OLR Bill Analysis
AN ACT CONCERNING EMPLOYEE NOTIFICATION OF REQUESTS MADE UNDER THE FREEDOM OF INFORMATION ACT.
By law, records contained in employee personnel, medical, or similar files are considered public records under the Freedom of Information Act (FOIA) and are subject to disclosure, unless disclosure would constitute an invasion of personal privacy. This bill expands public agencies' duty under FOIA to notify their employees of requests for access to these records.
Under the bill, if a public agency receives a request to inspect or copy records contained in any of its employees' personnel, medical, or similar files, and it reasonably believes that disclosure would not constitute an invasion of privacy, it must (1) first disclose the records and (2) within a reasonable period of time after disclosure, make a reasonable attempt to send to each employee involved and any collective bargaining representative, a written or electronic copy of the request, if applicable, or a brief description of the request.
Under existing law, unchanged by the bill, if an agency receives such a request and it reasonably believes disclosure would constitute an invasion of privacy, it must immediately notify each employee involved and any collective bargaining representative. If the employee or collective bargaining representative objects within a specified period of time, the agency must deny access to the records, unless ordered to disclose them by the Freedom of Information Commission.
The bill also makes technical changes.
EFFECTIVE DATE: October 1, 2018
Personnel, Medical, or Similar Files
Connecticut courts have considered which records in employee personnel, medical, or similar files are subject to disclosure under FOIA and which, if disclosed, would constitute an invasion of personal privacy.

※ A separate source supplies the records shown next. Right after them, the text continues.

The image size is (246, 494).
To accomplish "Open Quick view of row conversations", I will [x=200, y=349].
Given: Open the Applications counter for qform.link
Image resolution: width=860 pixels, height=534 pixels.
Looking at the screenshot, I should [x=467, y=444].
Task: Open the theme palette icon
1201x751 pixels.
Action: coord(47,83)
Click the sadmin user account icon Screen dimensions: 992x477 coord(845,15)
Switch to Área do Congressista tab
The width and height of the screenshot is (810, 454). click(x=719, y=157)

Generally, they have held that time and attendance records, time off requests, and reports of investigations of employee misconduct are disclosable. On the other hand, tax and social security information is exempt and medical information is typically exempt (see e.g., Director, Retirement & Benefits Services Division v. Freedom of Information Commission, 256 Conn. 764 (2001); Department of Public Safety v. Freedom of Information Commission, 242 Conn. 79 (1997); Kureczka v. Freedom of Information Commission, 228 Conn. 271 (1994); Perkins v. Freedom of Information Commission, 228 Conn. 158 (1993)).